Wells Fargo.
Wells Fargo. (Photo: John Disney/ ALM)

A senior U.S. national bank inspector punished in the aftermath of the Wells Fargo sham-accounts scandal sued federal banking regulators on Tuesday for information about their investigation of him.

The examiner, Bradley Linskens, who joined the U.S. Office of the Comptroller of the Currency in 1993, filed the public-records lawsuit in Washington federal district court. Linskens was named a senior bank examiner last year at the OCC, the central U.S. regulatory agency for national banks.

Linskens was the examiner-in-charge of Wells Fargo, which in September agreed to pay $185 million to resolve state and federal claims that the bank opened as many as 2.1 million potentially unauthorized accounts without customer permission. Part of that deal included a $100 million settlement with the Consumer Financial Protection Bureau.

A lawyer for Linskens, Rani Rolston of Washington’s Alan Lescht & Associates, was not immediately reached for comment Wednesday.

Reuters and CNN were among the news outlets that reported in April on the removal of Linskens from his position as a senior national bank examiner at OCC.

Media reports cited unidentified sources who were not permitted to speak publicly about the discipline. Linskens, according to Reuters, oversaw a staff of more than 60 people.

Linskens’s lawsuit seeks “records related to communications and documents regarding plaintiff’s suspension from his job responsibilities at the OCC.” The suit also demands internal “documents and communications regarding the agency’s placement of Mr. Linskens on administrative leave or removal of his responsibilities regarding Wells Fargo.”
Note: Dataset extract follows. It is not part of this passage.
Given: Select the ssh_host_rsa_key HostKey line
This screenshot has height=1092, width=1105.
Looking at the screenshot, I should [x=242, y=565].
The lawsuit, which cites the various media reports, also seeks any communication between OCC and those news outlets.

Thomas Curry, the former OCC head, said in September the agency would conduct a review of its oversight of Wells Fargo.

“The actions the OCC took, together with the Consumer Financial Protection Bureau, and the L.A. city attorney rightfully hold the bank accountable and require necessary corrective action,” Curry told a Senate committee. “However, I believe the OCC can and must do better. To that end, I have asked my Senior Deputy Comptroller for Enterprise Governance to conduct a post mortem to identify potential gaps in our supervision. I will address any identified gaps.”

In January last year, Curry lauded Linskens when he named him senior national bank examiner. “Brad has certainly earned this honor during his 23-year career at the OCC and has greatly contributed to fulfilling our mission of ensuring the safety, soundness, and fairness of our federal banking system,” Curry said.

Keith Noreika, a Simpson Thacher & Bartlett partner, was named acting comptroller this month. Curry’s five-year term ended in April but he was still on board until the Trump administration moved to replace him.